Recopiez toute la liste en remplaçant « navigation bar » par « menu bar », sans rien changer d'autre. Laissez les images de côté.

*Les données*:
+ + +
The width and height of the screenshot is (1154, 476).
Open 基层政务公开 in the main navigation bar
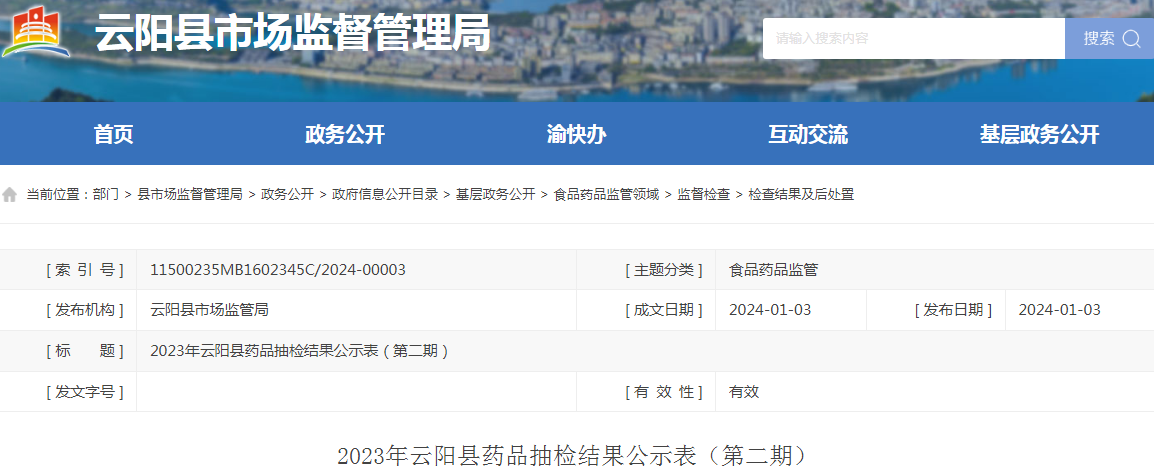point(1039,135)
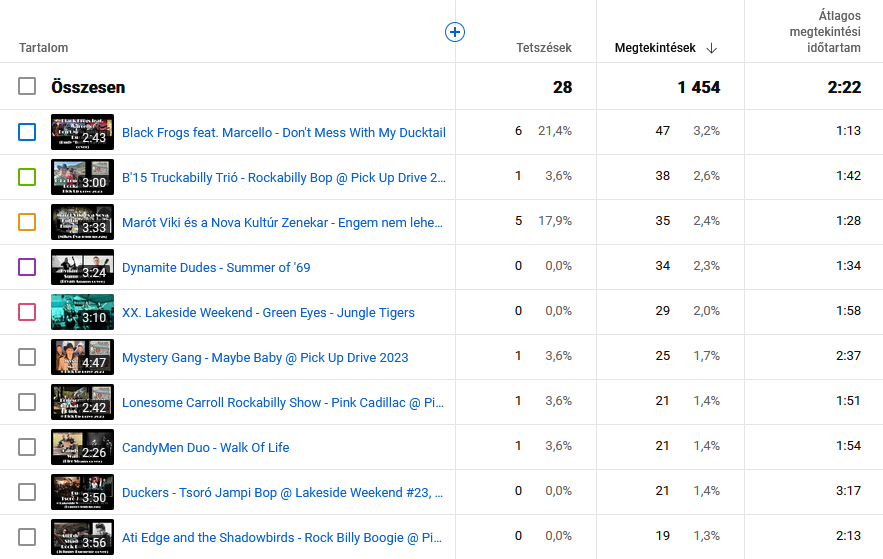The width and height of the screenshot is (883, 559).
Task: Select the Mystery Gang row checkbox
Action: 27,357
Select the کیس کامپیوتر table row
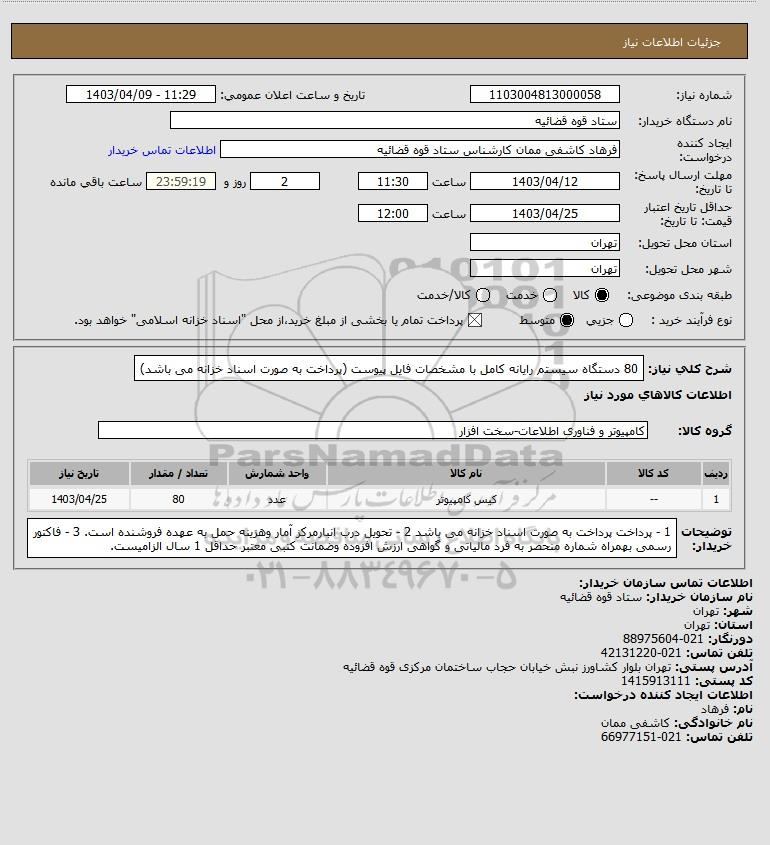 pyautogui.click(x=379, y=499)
+ + +
*Corrigé*:
The width and height of the screenshot is (1154, 476).
Open 基层政务公开 in the main menu bar
point(1039,135)
The width and height of the screenshot is (883, 559).
Task: Select the Mystery Gang row checkbox
Action: 27,357
Select the کیس کامپیوتر table row
 pyautogui.click(x=379, y=499)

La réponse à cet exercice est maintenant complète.